OutOfMemoryError: CUDA out of memory. Tried to allocate 96.00 MiB. GPU 0 has a total capacity of 3.68 GiB of which 79.25 MiB is free. Including non-PyTorch memory, this process has 3.59 GiB memory in use. Of the allocated memory 3.46 GiB is allocated by PyTorch, and 47.88 MiB is reserved by PyTorch but unallocated. If reserved but unallocated memory is large try setting PYTORCH_ALLOC_CONF=expandable_segments:True to avoid fragmentation.  See documentation for Memory Management  (https://pytorch.org/docs/stable/notes/cuda.html#environment-variables)

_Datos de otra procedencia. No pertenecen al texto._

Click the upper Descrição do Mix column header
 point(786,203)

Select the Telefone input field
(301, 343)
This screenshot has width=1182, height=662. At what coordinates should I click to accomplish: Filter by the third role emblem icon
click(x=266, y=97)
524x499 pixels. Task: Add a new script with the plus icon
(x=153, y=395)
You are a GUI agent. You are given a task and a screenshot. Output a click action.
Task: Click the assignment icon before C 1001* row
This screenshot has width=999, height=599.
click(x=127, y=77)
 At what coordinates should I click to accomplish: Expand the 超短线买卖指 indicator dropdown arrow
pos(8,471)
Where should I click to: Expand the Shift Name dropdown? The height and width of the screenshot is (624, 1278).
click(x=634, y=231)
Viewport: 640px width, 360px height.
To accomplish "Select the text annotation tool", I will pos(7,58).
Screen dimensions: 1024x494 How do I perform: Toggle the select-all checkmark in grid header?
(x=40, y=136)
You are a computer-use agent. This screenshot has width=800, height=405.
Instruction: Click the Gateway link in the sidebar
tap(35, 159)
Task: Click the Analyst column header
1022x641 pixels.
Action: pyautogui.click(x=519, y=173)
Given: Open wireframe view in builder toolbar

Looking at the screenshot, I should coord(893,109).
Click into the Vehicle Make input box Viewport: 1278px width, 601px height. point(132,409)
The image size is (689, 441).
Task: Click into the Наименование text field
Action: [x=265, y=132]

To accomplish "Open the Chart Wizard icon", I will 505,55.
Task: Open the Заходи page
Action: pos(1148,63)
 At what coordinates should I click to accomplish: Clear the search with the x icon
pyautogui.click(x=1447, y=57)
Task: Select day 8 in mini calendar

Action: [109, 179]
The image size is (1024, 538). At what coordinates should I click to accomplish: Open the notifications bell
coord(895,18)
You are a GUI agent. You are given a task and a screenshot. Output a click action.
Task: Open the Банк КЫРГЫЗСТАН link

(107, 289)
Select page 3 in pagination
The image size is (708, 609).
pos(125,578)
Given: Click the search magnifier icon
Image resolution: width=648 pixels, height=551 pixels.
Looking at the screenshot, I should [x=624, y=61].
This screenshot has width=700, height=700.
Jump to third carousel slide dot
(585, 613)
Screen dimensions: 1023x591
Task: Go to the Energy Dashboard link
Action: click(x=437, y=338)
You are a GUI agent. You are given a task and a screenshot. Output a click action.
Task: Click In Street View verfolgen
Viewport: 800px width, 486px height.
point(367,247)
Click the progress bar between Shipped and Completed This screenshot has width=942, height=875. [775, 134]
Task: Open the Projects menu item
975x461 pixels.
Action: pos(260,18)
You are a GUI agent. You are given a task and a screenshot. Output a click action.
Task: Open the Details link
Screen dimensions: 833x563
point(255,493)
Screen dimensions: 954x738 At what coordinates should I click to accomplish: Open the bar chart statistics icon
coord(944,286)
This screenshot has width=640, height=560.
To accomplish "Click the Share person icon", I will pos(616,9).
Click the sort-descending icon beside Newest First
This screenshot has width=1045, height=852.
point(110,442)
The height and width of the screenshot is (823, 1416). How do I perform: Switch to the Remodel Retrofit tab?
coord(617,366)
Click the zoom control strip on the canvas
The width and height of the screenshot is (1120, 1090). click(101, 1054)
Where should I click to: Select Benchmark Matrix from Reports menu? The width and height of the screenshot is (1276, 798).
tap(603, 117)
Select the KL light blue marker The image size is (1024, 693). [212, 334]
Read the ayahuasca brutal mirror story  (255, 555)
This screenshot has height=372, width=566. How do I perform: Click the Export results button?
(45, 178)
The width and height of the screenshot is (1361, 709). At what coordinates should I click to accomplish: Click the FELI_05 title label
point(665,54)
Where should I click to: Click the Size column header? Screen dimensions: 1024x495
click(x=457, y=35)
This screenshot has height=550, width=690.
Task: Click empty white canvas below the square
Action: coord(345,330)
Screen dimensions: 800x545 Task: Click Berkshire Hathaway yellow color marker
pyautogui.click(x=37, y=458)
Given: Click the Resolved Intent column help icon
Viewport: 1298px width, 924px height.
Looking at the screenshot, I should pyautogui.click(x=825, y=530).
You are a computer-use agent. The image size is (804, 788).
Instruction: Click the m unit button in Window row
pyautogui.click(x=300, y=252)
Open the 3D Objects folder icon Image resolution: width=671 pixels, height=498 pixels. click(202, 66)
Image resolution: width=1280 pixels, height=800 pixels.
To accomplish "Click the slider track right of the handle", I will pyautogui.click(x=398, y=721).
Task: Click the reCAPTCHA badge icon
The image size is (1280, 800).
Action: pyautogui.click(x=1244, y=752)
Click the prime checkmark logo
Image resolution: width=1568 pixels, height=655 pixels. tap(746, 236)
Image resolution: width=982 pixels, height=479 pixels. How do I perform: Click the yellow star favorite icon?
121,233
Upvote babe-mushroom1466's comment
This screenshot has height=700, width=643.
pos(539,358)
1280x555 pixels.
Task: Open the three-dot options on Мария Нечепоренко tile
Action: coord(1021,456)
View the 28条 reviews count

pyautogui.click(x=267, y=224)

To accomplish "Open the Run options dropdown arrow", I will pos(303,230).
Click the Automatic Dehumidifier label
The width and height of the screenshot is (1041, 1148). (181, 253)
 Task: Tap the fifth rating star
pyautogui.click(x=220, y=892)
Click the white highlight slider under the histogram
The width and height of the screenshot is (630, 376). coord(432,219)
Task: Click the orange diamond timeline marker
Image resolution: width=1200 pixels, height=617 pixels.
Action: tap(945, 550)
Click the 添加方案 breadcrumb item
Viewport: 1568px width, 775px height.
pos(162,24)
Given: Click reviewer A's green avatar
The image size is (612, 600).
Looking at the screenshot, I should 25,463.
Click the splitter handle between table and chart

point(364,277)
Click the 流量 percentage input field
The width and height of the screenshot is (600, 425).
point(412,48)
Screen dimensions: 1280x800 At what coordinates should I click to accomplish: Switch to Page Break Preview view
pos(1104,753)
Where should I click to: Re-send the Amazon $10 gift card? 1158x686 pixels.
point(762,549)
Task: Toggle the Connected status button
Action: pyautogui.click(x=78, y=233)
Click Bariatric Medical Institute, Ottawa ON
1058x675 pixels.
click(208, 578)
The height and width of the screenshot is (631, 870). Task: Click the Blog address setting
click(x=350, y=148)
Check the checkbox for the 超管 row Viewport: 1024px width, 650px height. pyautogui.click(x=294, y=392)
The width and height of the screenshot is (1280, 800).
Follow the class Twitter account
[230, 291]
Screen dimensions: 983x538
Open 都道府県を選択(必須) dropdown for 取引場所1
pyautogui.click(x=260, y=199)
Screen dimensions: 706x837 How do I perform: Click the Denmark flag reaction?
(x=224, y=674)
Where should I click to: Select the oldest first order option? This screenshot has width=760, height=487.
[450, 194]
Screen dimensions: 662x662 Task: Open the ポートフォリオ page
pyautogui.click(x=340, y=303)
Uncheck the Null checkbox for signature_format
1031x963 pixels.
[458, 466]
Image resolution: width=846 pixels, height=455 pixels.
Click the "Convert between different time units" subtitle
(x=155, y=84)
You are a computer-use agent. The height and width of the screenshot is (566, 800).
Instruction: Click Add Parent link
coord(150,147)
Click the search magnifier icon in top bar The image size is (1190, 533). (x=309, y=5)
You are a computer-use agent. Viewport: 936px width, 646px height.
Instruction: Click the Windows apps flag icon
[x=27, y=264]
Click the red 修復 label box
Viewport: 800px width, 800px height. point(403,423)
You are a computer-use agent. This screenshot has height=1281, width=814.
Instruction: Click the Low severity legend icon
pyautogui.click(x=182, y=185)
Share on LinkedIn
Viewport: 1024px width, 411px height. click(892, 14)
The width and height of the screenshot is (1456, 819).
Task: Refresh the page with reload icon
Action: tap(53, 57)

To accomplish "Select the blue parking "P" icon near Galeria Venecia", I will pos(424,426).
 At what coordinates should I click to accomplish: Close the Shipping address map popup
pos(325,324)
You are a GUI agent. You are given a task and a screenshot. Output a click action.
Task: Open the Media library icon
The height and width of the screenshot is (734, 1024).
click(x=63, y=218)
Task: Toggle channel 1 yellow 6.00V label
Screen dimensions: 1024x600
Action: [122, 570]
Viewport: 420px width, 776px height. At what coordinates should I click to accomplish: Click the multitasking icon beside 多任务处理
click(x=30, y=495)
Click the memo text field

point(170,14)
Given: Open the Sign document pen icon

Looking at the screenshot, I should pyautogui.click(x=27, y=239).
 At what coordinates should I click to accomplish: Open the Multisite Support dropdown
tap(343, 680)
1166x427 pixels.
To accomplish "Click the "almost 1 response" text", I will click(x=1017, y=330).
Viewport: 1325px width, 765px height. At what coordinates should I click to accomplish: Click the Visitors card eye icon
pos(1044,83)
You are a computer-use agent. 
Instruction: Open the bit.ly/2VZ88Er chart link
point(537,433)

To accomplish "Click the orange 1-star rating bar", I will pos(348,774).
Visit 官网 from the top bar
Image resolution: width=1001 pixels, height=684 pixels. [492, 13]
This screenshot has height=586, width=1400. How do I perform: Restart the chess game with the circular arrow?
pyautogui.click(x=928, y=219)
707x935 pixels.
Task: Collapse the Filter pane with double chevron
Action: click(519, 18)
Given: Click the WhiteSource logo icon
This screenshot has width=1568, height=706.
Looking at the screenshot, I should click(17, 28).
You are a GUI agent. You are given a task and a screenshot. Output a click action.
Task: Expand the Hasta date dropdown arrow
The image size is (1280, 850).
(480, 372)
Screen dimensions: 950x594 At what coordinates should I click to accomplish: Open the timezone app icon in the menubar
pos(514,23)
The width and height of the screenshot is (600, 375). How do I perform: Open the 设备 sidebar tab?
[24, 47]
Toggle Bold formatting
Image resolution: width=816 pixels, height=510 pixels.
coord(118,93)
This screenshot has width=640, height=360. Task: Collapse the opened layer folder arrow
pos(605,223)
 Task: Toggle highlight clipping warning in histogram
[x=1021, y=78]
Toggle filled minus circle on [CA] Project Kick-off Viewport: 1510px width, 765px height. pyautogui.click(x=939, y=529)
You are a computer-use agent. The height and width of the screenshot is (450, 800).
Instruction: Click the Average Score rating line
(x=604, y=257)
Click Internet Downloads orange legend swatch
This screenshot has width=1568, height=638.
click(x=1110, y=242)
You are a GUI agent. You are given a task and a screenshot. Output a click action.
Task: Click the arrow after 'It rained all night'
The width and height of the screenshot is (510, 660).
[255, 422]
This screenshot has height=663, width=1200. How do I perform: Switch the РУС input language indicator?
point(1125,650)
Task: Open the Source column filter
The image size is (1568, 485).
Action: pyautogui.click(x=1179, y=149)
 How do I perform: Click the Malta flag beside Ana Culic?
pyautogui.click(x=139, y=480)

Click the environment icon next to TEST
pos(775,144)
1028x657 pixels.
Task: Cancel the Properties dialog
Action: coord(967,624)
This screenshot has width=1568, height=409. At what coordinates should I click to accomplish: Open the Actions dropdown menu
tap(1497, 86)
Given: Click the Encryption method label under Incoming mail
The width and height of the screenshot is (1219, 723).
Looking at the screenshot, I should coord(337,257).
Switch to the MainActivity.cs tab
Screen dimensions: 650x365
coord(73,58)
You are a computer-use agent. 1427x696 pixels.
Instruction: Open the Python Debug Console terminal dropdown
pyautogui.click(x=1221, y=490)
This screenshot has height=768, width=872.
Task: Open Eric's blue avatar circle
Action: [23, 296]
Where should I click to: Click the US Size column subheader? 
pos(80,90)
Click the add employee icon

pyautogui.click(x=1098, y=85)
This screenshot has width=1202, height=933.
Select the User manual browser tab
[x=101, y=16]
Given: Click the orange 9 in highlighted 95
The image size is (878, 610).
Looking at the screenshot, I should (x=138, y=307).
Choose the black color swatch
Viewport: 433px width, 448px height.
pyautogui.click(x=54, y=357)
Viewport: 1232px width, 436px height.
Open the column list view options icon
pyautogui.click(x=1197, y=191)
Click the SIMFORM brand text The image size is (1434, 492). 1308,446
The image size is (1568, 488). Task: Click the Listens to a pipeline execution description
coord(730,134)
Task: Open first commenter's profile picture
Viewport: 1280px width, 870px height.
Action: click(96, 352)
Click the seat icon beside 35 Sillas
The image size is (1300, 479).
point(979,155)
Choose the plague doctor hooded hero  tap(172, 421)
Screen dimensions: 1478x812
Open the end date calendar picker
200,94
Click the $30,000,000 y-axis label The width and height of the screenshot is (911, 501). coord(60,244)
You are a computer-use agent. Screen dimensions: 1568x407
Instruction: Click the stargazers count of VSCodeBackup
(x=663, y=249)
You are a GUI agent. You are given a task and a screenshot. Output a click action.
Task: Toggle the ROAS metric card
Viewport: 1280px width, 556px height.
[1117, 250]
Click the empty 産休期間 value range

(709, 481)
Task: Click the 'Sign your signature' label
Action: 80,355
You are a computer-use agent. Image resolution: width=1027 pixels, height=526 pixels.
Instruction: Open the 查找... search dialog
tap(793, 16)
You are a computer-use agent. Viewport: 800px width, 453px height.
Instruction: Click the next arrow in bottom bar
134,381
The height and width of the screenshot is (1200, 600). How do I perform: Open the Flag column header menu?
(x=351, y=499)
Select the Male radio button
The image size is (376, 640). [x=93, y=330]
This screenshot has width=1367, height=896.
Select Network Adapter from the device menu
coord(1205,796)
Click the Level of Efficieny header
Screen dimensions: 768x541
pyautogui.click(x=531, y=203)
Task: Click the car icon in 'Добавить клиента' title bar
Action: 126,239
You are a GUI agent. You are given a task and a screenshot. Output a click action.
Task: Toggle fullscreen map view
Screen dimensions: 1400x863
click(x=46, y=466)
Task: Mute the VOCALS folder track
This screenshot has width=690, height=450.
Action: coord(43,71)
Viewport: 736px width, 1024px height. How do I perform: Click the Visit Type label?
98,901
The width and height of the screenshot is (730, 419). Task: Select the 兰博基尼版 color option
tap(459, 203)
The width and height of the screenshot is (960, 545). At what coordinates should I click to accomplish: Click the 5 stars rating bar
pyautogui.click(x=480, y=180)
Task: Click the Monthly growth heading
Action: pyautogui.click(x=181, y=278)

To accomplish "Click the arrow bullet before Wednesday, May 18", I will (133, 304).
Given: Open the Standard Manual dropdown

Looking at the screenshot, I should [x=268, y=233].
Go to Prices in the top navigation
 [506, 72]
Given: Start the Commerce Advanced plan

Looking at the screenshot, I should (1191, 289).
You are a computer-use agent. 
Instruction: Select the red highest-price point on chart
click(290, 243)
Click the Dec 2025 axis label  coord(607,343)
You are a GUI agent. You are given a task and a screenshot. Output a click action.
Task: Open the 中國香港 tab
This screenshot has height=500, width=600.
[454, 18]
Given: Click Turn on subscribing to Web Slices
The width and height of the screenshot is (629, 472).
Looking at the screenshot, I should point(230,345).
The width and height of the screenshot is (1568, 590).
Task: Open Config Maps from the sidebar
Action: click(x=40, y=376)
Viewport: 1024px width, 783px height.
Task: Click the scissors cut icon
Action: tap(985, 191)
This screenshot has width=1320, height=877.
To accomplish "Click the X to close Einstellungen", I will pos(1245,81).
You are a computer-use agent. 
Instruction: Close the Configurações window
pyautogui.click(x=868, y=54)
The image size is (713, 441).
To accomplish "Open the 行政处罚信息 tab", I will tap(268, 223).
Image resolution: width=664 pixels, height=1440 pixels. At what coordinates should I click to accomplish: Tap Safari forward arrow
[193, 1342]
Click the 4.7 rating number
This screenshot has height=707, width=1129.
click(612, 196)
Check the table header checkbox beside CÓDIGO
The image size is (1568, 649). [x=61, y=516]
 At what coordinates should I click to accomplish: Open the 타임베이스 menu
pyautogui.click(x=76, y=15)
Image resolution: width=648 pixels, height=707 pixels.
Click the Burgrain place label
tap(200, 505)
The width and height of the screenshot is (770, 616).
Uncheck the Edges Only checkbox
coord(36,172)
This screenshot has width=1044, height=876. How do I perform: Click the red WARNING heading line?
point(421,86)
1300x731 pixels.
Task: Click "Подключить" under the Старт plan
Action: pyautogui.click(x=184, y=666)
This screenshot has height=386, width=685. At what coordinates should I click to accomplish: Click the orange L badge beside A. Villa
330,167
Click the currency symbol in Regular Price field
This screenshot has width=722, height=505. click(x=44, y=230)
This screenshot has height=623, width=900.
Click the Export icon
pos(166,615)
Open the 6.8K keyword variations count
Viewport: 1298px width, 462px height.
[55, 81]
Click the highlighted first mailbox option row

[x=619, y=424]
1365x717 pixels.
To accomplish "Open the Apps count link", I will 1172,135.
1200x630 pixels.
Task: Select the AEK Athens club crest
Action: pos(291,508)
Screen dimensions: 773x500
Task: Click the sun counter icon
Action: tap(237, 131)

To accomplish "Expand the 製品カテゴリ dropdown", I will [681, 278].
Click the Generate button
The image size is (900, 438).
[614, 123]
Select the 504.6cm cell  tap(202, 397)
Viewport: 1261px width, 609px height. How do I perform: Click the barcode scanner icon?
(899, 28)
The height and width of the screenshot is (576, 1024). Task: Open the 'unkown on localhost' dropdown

Nota: **Sobre CUDA y GPU**
Para poder realizar los entrenamientos, todos los elementos incluido el propio modelo deben estar en el mismo sitio, idealmente la GPU. Por ello es necesario incluir los llamadas a .to(device)

Nota:
Con los hiperparametros actuales, batch_size=32 en los DataLoaders y max_length=512 en Encoding, mi ordenador (RTX 3050 con 4GB VRAM) no es capaz de entrenar el modelo por falta de memoria. Se estima que se necesita alrededor de 12GB VRAM. Para poder completar el entrenamiento debo reducir los hiperparametros o entrenar un modelo más pequeño.